Улыбнувшись, Сатерлин замотала головой.

– Шутишь? Иисус отдал свою жизнь за грехи бренного мира. Любой, когда-либо живущий на земле, приложил руку к его убийству.

Сделав паузу, Нора грустно улыбнулась.

– И я его убила.

Истон молча рассматривал картину, пораженный выбором художника, отдавшего предпочтение столь ярким цветам для столь тяжелой сцены.

– Знаешь, у Сорена имеется необычайно сложная теория в отношении Святой Троицы. Отец ниспослал страдания и унижения, Сын покорно им подчинился, а Святой Дух наделил Христа силой, чтобы достойно их принять.

– Твой Сорен кажется... интересным, – отозвался Истон, пытаясь быть дипломатичным.

– Он никогда не был моим Сореном. Это одна из истин сабмиссива. Я принадлежала ему, но он никогда не принадлежал мне. И, да, Сорен интересный. Он самый заботливый садист, с которым бы тебе посчастливилось встретиться.

– Но ты любила его?

– И я любила его, – поправила Сатерлин,

– Сорен говорил, что Иисус – единственный человек, когда-либо даривший ему чувство смирения. Он усмиряет и меня.

– Сорен или Иисус?

Нора не ответила и, отпустив руку Истона, шагнула к изображению.

– Только посмотри на картину. Посмотри на Него. Разве это не самое прекрасное создание, которое ты когда-либо видел, Зак?

Сатерлин произнесла его имя, но судя по отрешенному тону ее голоса, казалось, что она разговаривала сама с собой.

– Это Преторий. Пилат был римским префектом Иерусалима. Он пытался поддерживать крайне хрупкий мир, поэтому, вместо того, чтобы незамедлительно приговорить Христа к смерти, приказал Его бичевать. Это означало губительное избиение хлыстом, испещренным стеклом, костями и камнями. Бичевание считалось серьезным наказанием. Понтий Пилат надеялся, что это утолит жажду крови толпы. Но посмотри на картину – у Него нет ран. Кожа на Его спине выглядит неповрежденной. Хотя полагалось, что Он прошел через яростное, жестокое избиение. Чизери подчеркивает красоту Иисуса, а не последствия Его бичевания. Он показывает женскую сторону Христа, что, по общему признанию, совершенно неправильно, и я это знаю. Но почти все изображения распятия неправильны. Маленькая набедренная повязка Иисуса? Ее не было. Жертвы распятий раздевались наголо, чтобы усилить чувство стыда и унижения. Художники не могут заставить себя расписать всю подобность Иисуса обычному человеку.

Истон молчал, ошеломленный словами Норы.

– Только представь, каково Ему было, Зак.

Сатерлин замотала головой, будто сама не могла это представить.

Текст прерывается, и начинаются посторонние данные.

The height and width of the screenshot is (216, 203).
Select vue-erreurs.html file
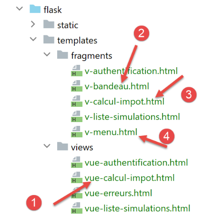click(x=118, y=193)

– Мы говорим о Деве Марии, но Иисус никогда не был женат. Он тоже был девственником. И вот Он, полностью обнаженный на виду у целого мира, прямо перед Марией Магдалиной, являющейся его лучшим другом, и Его бедной матерью. Его матерью, Зак. Должно быть, Он был так унижен, так пристыжен. Посмотри на этих женщин. Они его понимают.

Истон глянул сначала на картину, потом на Нору.

– Посмотри, как Чизери изобразил Иисуса. Посмотри на изгиб Его спины и плеч. Это классическая женская поза. Его руки связаны сзади, а Его одеяние прикрывает бедра. Мужчины пялятся, таращатся, показывают на него пальцем. Но женщины... ты видишь их? Они не могут это выносить. Одна опустила глаза, а вторая, – Нора показала на женскую фигуру, полностью отвернувшуюся от чудовищной сцены, разворачивающейся за ее спиной, – не может даже смотреть. Ей приходится держаться за вторую женщину, чтобы не упасть. Из всей толпы, мы видим только ее лицо.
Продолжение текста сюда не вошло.